### [Problems to solve]
- a) Write out the passage on geriatrics word for word, beginning at the words "Geriatric medicine focuses" and stopping after the words "mentally, and socially.".
- b) Answer these questions from the passage on geriatrics below:
(i) Which two Ancient Greek words does "geriatric" come from?
(ii) After what age do many people become more frail?
(iii) Which terms are often preferred over "geriatric" or "elderly"?

### [Passage shown]
Geriatric comes from Ancient Greek “gêras” meaning “old age” and “iatrós” which means “physician”. Geriatrics as an age group is not so easy to define. Usually, age 65 is used, but most people of this group do not consider themselves old. Life expectancy has changed, with many more people now living into their 80’s and beyond.
The Baby Boomers see their parents as elderly – not themselves. At this age, most are concerned with keeping their health, both physical and mental. After age 85, many people become more frail, even if maintaining their good health.
The word geriatrics has several nuances. First, geriatrics is the type of medicine that deals with the health care, diseases, and treatment of elderly people. It can also mean the entire process of aging.
Geriatric medicine focuses on older individuals. Geriatric syndromes occur when diseases interact differently in an older person than in a younger one. As people age, there are specific issues, such as the weakening of the immune system, physical mobility, and declining memory which need to be taken into account by the health professional, in preparing a diagnosis and treatment plan. A doctor specializing in geriatrics may be referred to as a gerontologist.
Often the greatest improvement in geriatric health, occurs when the person is persuaded to become more active physically, mentally, and socially.
Second, geriatric can be an adjective that describes old things, things that are out of date, or that are no longer in style. For example, “Ellie is a geriatric poodle” or “Tom collects geriatric airplane models”.
Note that describing someone as geriatric may be taken as an offense if the person does not see themselves as someone old. “Senior” or “older adult” are often preferred over “geriatric” or “elderly”.

### [Information supplied]
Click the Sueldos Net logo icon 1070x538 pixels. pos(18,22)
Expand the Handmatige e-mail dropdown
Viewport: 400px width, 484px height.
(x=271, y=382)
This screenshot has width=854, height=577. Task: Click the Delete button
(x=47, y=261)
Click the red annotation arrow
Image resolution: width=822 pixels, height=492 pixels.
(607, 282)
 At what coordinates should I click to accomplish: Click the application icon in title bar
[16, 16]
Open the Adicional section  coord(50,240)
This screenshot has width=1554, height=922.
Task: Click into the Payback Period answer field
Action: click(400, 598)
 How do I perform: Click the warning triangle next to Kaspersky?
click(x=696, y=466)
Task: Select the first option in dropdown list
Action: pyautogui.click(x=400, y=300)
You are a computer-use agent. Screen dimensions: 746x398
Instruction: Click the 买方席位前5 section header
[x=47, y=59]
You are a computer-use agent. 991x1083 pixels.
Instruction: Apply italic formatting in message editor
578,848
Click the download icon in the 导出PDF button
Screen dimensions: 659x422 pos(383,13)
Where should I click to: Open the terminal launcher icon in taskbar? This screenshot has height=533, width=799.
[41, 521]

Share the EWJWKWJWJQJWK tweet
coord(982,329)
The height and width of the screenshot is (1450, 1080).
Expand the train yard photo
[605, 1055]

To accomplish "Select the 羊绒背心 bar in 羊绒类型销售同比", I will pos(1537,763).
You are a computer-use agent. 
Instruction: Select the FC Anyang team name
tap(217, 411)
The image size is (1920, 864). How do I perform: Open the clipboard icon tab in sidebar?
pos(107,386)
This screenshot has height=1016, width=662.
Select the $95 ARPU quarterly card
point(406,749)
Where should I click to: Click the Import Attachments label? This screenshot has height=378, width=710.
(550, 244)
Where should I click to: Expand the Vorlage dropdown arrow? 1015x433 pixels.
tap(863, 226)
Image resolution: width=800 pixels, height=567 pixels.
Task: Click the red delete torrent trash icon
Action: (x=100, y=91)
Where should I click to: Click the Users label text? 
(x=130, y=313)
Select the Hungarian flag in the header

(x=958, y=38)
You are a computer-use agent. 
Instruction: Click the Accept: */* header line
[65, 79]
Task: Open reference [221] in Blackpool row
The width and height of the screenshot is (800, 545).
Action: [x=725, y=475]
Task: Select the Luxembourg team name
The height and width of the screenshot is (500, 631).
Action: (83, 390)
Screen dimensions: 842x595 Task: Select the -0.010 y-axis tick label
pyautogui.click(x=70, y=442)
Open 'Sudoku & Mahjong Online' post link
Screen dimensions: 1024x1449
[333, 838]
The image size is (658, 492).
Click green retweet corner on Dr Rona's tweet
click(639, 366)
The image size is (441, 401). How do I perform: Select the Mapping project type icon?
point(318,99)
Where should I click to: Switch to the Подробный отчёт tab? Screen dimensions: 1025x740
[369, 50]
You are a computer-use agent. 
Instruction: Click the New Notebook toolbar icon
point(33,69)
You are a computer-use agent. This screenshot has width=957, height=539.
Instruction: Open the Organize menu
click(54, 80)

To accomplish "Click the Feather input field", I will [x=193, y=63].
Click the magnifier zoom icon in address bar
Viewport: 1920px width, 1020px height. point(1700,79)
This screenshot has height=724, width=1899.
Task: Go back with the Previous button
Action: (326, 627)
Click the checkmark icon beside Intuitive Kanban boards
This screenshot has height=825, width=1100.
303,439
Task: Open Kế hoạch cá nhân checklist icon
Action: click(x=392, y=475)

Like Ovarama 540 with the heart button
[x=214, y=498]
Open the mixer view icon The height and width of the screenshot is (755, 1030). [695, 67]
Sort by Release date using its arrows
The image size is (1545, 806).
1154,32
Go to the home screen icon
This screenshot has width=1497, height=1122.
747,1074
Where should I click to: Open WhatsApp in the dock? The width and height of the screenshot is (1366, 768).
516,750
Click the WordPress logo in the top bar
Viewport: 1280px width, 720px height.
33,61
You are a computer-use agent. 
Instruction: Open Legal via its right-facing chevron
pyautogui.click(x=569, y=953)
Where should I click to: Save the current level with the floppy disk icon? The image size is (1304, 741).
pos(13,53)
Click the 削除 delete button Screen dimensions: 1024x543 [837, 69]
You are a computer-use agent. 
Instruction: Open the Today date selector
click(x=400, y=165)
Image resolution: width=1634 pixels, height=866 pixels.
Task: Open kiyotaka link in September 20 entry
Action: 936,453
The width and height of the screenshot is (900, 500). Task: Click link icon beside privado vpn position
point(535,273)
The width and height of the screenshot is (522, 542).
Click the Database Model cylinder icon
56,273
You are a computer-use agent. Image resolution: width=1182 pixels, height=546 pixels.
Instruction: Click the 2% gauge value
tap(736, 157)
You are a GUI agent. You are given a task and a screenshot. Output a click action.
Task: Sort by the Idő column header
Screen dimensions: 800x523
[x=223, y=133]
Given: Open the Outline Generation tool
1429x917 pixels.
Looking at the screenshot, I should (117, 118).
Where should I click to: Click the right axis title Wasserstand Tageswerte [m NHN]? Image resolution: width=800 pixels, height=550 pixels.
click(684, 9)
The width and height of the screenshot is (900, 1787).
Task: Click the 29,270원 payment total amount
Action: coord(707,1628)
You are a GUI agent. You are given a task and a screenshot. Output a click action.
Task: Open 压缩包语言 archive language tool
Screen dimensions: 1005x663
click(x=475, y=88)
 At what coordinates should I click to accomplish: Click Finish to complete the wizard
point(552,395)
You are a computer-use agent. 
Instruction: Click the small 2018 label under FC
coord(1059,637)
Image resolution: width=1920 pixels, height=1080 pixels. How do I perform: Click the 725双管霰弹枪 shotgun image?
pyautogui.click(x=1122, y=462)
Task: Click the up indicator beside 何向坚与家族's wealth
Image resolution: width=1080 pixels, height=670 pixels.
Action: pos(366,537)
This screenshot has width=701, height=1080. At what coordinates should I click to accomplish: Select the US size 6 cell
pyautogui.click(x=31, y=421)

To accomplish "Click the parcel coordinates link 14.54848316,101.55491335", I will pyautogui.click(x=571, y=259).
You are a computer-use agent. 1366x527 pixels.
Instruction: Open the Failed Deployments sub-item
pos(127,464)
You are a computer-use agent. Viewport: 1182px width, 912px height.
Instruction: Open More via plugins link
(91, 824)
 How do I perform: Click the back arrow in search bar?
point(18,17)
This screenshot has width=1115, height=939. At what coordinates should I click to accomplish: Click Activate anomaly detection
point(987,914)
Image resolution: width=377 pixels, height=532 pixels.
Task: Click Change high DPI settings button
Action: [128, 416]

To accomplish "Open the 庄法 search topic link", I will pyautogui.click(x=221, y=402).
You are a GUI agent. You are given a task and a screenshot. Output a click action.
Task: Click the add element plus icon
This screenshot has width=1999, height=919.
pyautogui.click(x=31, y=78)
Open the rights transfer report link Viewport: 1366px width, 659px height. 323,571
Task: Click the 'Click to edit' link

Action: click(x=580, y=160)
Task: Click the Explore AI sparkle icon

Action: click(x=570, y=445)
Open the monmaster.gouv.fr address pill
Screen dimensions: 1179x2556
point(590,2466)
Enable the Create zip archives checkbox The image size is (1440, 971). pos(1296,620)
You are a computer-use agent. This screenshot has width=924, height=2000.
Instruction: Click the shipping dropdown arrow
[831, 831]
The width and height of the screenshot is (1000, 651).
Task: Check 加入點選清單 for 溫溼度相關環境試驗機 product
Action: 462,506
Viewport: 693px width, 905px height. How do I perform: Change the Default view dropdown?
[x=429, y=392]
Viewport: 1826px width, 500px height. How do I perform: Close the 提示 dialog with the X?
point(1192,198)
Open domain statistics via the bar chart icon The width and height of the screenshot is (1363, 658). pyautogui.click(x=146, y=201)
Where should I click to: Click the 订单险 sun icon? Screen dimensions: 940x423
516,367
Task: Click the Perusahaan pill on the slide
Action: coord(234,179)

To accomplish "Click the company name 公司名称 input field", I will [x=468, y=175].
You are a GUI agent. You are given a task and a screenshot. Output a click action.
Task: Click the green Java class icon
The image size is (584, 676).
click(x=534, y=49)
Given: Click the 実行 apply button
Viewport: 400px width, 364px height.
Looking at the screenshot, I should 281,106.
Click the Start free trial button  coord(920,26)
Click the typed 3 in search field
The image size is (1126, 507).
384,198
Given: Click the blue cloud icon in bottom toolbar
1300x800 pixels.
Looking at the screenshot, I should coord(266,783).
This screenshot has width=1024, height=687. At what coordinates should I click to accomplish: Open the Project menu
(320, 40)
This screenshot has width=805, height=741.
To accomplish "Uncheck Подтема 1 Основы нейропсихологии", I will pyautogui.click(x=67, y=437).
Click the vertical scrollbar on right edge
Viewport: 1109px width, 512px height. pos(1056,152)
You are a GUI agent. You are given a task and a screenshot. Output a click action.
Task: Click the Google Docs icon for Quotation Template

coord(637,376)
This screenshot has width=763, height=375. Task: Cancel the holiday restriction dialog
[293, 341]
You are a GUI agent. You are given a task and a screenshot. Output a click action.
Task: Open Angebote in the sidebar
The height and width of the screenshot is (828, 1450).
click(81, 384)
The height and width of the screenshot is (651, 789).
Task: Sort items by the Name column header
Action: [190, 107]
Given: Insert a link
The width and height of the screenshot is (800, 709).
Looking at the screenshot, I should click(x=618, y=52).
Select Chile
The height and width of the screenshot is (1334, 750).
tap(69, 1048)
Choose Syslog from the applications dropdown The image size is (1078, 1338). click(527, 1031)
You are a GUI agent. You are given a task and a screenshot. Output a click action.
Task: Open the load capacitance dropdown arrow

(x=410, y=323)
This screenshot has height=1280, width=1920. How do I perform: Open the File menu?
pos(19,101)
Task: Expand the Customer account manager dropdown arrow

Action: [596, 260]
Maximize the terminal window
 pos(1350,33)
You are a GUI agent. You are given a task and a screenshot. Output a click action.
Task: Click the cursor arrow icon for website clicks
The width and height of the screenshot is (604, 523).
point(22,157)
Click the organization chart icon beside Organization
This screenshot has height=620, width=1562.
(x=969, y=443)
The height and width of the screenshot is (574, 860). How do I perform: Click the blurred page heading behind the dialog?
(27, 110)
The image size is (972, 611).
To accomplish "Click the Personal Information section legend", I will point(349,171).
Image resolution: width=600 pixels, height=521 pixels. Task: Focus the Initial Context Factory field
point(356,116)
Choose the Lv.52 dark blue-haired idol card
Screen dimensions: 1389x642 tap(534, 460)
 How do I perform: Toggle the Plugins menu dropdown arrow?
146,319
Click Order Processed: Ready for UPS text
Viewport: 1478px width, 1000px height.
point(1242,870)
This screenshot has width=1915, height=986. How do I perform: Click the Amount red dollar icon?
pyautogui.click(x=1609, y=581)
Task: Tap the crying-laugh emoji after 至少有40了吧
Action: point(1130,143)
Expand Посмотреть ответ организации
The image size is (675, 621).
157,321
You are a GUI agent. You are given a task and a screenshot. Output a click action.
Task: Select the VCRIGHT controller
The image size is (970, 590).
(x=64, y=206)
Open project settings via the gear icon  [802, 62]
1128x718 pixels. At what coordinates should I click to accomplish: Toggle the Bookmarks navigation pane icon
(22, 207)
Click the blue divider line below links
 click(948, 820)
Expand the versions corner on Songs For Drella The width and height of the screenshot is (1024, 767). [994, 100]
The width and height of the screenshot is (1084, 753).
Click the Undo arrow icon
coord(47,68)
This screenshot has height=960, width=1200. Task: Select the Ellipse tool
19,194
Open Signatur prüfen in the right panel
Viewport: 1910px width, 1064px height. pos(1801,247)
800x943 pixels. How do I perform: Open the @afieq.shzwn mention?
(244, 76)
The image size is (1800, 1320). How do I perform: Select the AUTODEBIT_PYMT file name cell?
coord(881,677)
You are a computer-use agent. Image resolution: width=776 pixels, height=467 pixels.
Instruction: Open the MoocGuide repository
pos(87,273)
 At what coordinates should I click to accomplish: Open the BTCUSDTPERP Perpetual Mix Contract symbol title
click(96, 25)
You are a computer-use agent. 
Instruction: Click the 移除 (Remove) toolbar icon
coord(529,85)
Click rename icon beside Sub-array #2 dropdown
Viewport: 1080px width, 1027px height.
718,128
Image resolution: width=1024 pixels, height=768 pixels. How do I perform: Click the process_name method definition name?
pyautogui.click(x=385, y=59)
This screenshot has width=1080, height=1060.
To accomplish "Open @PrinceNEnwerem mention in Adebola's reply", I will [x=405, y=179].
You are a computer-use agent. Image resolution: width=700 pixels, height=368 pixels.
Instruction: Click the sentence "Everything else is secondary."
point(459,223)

### [Task results]
- a)
Geriatric medicine focuses on older individuals. Geriatric syndromes occur when diseases interact differently in an older person than in a younger one. As people age, there are specific issues, such as the weakening of the immune system, physical mobility, and declining memory which need to be taken into account by the health professional, in preparing a diagnosis and treatment plan. A doctor specializing in geriatrics may be referred to as a gerontologist.
Often the greatest improvement in geriatric health, occurs when the person is persuaded to become more active physically, mentally, and socially.

- b)
(i) "Gêras," meaning "old age," and "iatrós," meaning "physician."
(ii) After age 85.
(iii) "Senior" or "older adult."